质量总监 / 中国区质量经理 / Quality Director - 负责中国区多家工厂
要求：
1. 熟悉化工或制药行业Overall质量管理经验
2. 熟悉质量体系 ISO90001，ISO19011
3. 团队管理经验 ，负责多家工厂经验加分
4. 英文口语流利
5. 有0-1新建工厂项目经验加分，有树脂产品经验加分
Quality Control
1.Responsible for all quality control laboratory supervisors, leads, and technicians.
2.Is accountable for all incoming, in-progress and final product testing.
3.Monitors and communicates non-conformances to department supervisors and senior managers.
4.Ensures adequate staffing and resourcing for all functions within the department.
5.Recommends measures to improve methods, quality of product.
6.Recommends and implements changes in working conditions and use of equipment to increase efficiency of the department.
7.Assists company representatives in quality matters.
8.Supervises and maintains all lab instrumentation – including PM and calibration schedules.
9.Prepares and distributes precise and timely reports as required.
10.Oversees maintenance of all quality control records and samples.
11.Interprets company policies to department workers and enforces safety regulations.
12.Performs other duties as assigned.
Quality Systems
13.Management Representative for manufacturing site Quality Management System (QMS).
14.Communicates all deviations and non-conformances to plant management and senior leadership as needed.
15.Works closely with global quality team.
16.Establishes and oversees internal audit process to ensure site is maintained in an audit ready state.
17.Communicates with authorities and customers, and coordinates the planning and management of audits.
18.Analyzes and approves general and operating procedures, work instructions and other quality-related documents.
19.Develops and maintains site quality metrics and ensures compliance and identification of trends leading to site/process/product improvements.

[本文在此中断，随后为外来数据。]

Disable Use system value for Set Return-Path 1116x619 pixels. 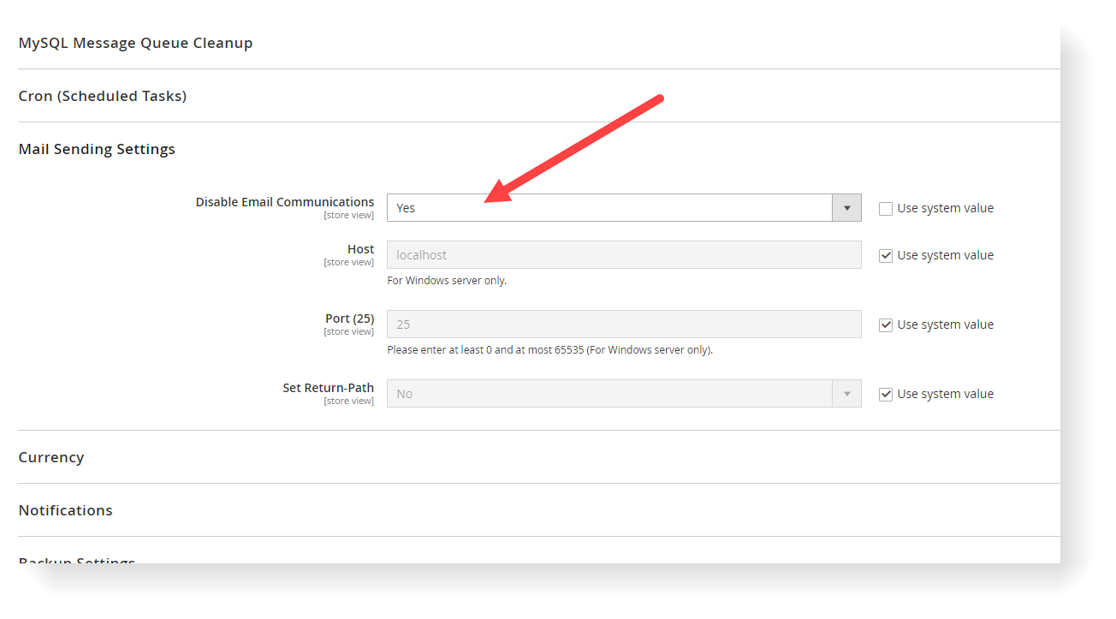pos(885,393)
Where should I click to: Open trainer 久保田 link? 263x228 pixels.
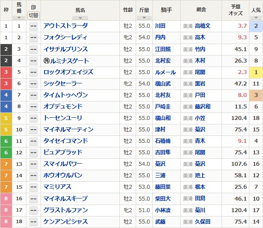(203, 222)
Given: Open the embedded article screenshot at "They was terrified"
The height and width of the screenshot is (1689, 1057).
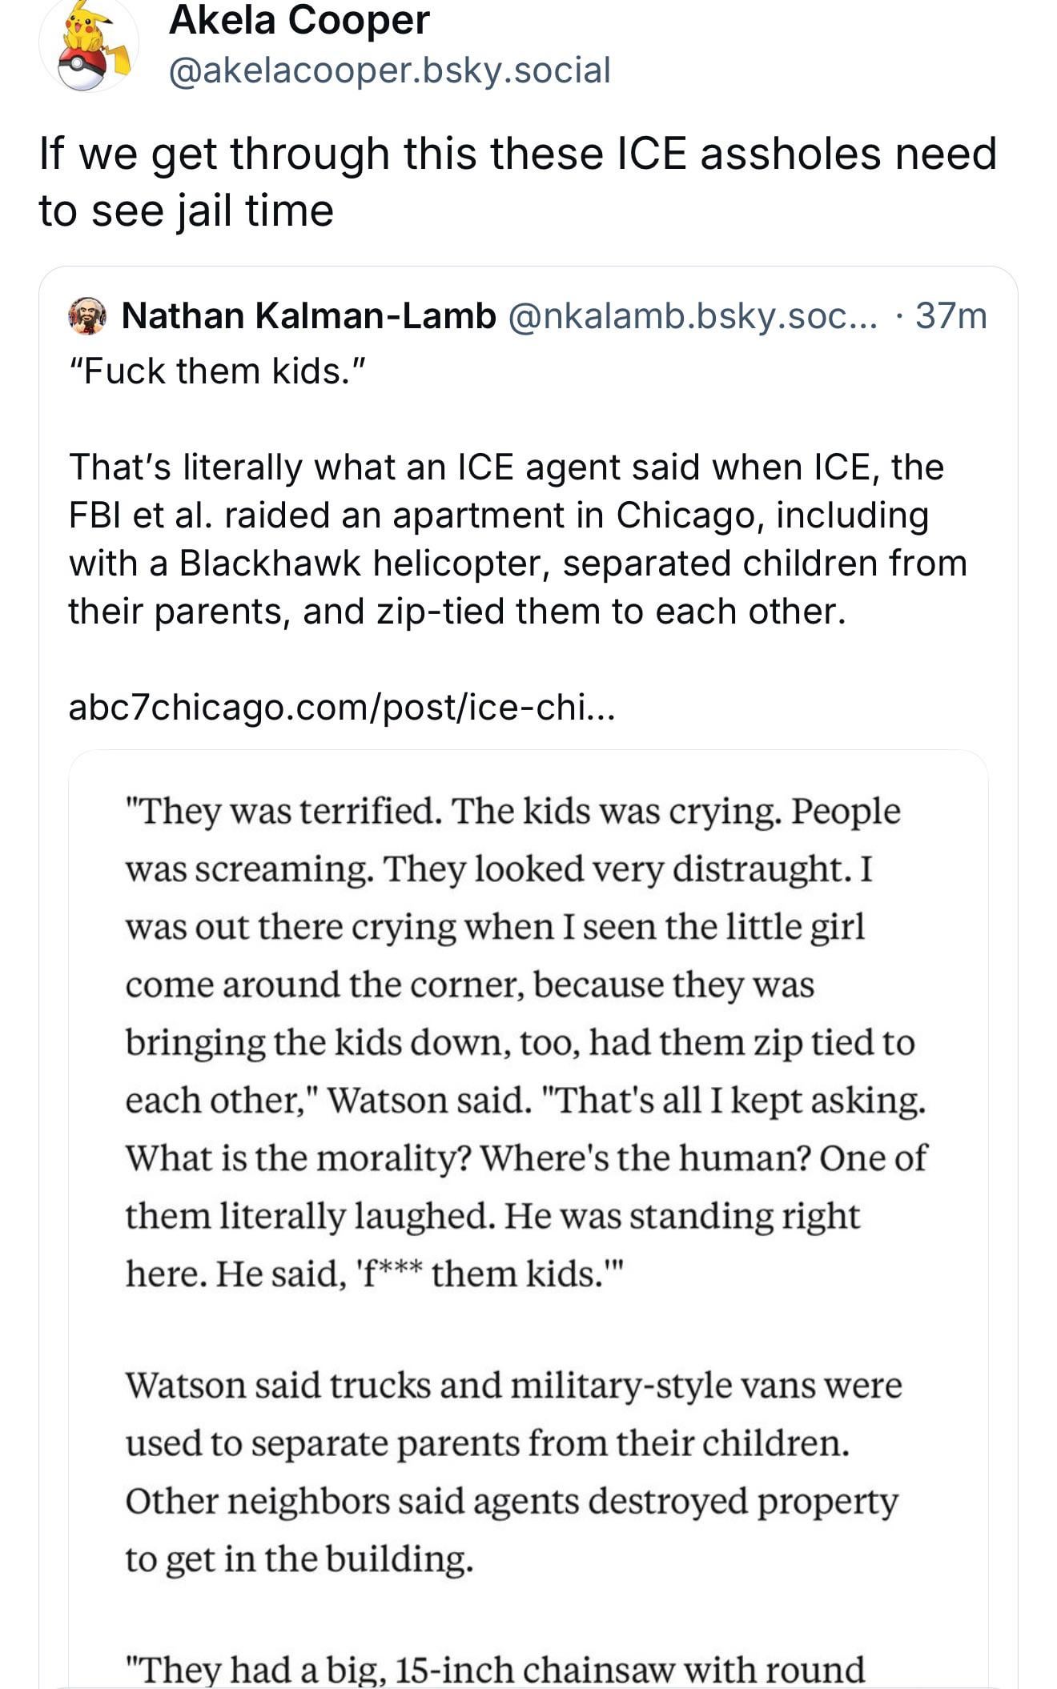Looking at the screenshot, I should [x=512, y=812].
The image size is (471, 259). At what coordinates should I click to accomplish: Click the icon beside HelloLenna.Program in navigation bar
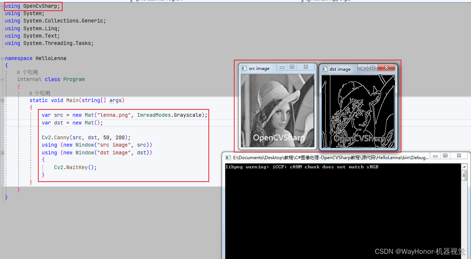(137, 1)
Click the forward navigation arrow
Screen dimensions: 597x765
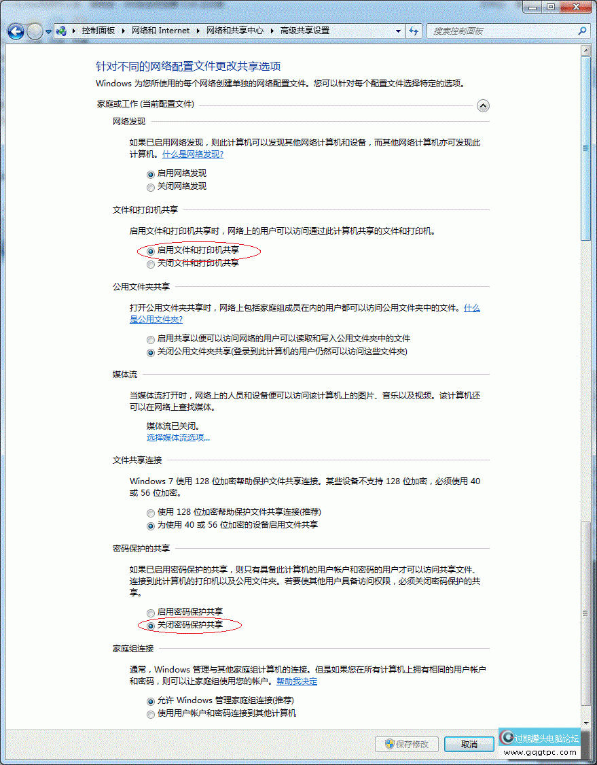point(33,31)
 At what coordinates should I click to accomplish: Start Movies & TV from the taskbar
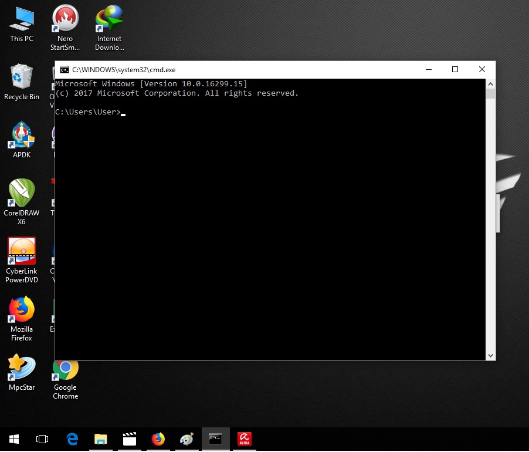130,438
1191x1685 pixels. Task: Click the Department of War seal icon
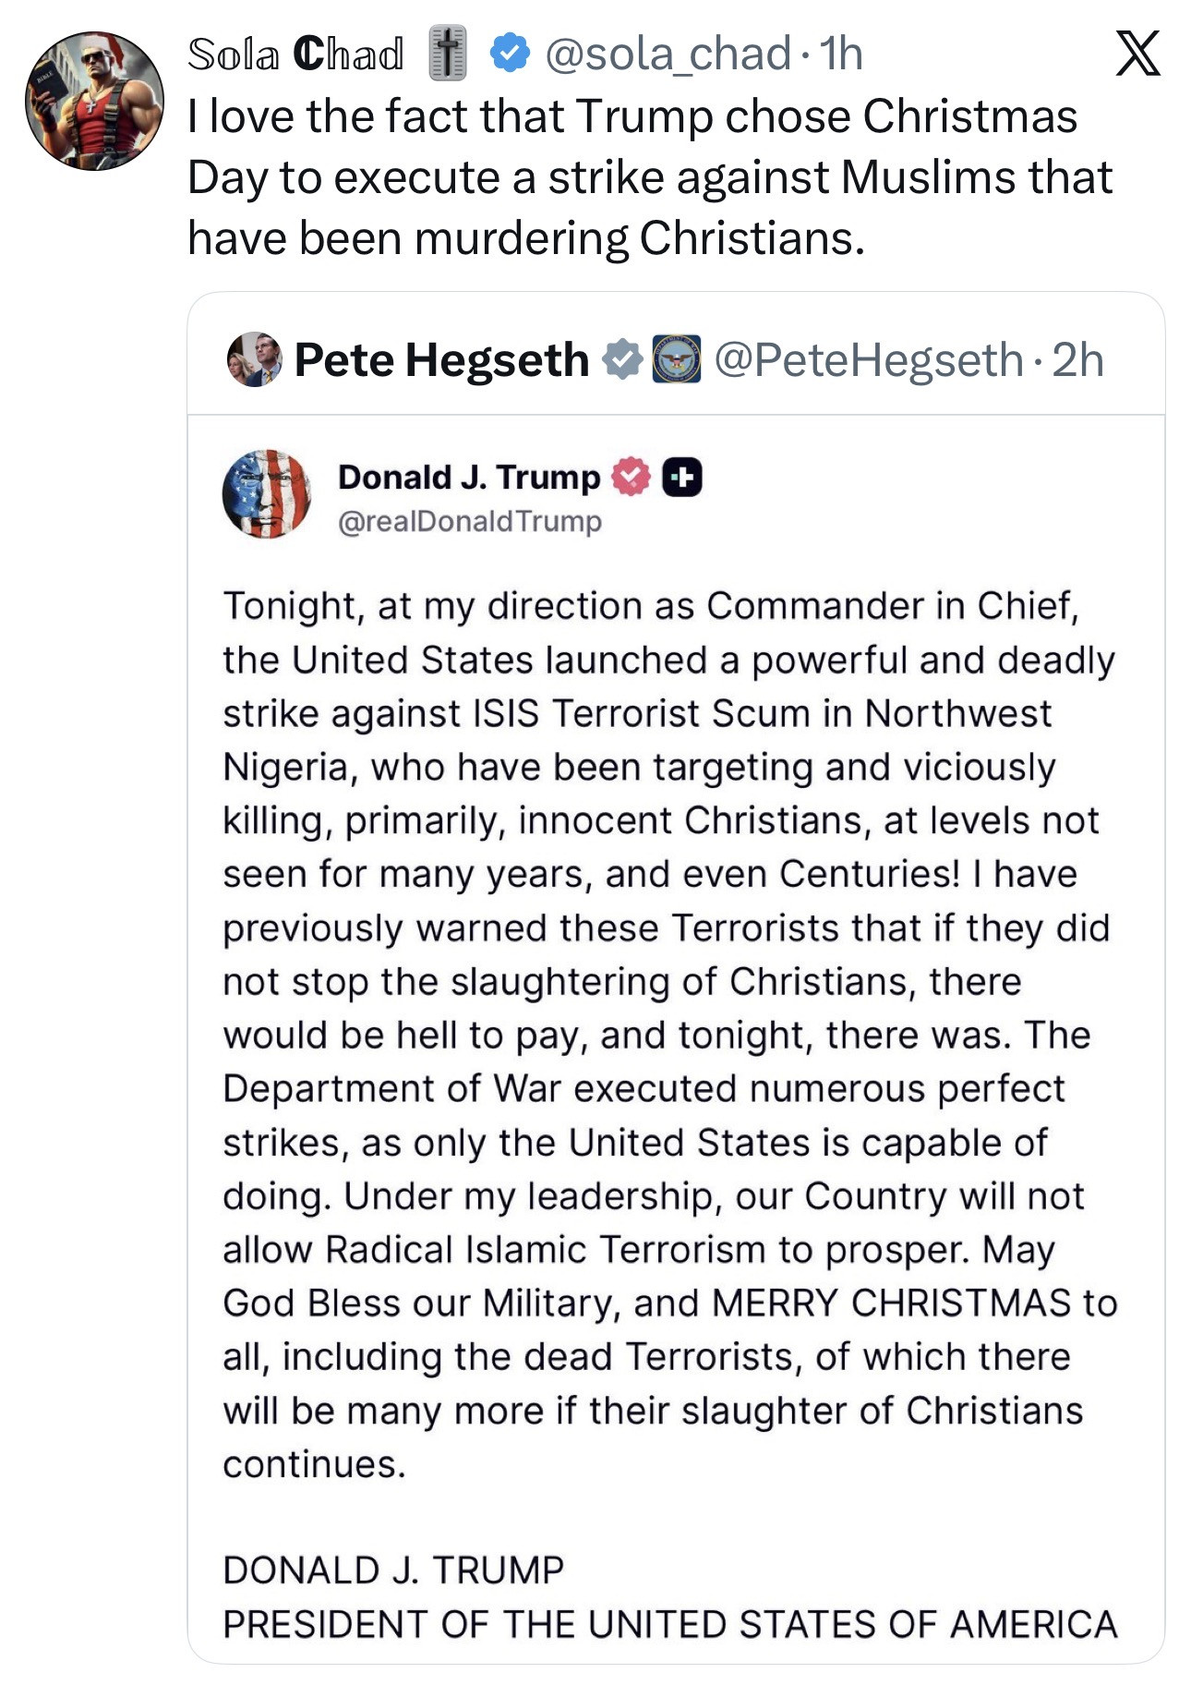coord(677,359)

20.Reviews and approves validation protocols and reports.
21.Ensures that quality-related complaints are investigated and resolved as required.
22.Oversees process for reviews of completed batch production and laboratory control records of critical process steps before release of the products for distribution.
23.Releases or rejects all products. Releases or rejects intermediates for use outside the control of the manufacturing company. Establishes a system to release or reject raw materials, intermediates, packaging, and labeling materials.
24.Ensures a robust stability program supporting product, raw materials, QC Reagents and sets retest/expiry dates and storage conditions where appropriate.
25.Ensures adherence to professional standards and ethics.
26.Provides ad-hoc reports for senior management as required.
27.Performs other duties as assigned.
Educational and Experience Requirements:
1.Bachelor of Science in Chemistry, Chemical Engineering, Biology, or another relevant scientific field. Advanced degree preferred.
2.Minimum seven years Quality (QA and/or QC) experience required, with at least three years at a supervisory or manager level.
3.Must have hands-on analytical laboratory experience, knowledge of commissioning, qualification, and verification (CQV) process, and experience with performing and hosting audits from regulators and customers.
4.Minimum three years’ experience in Quality Systems Management.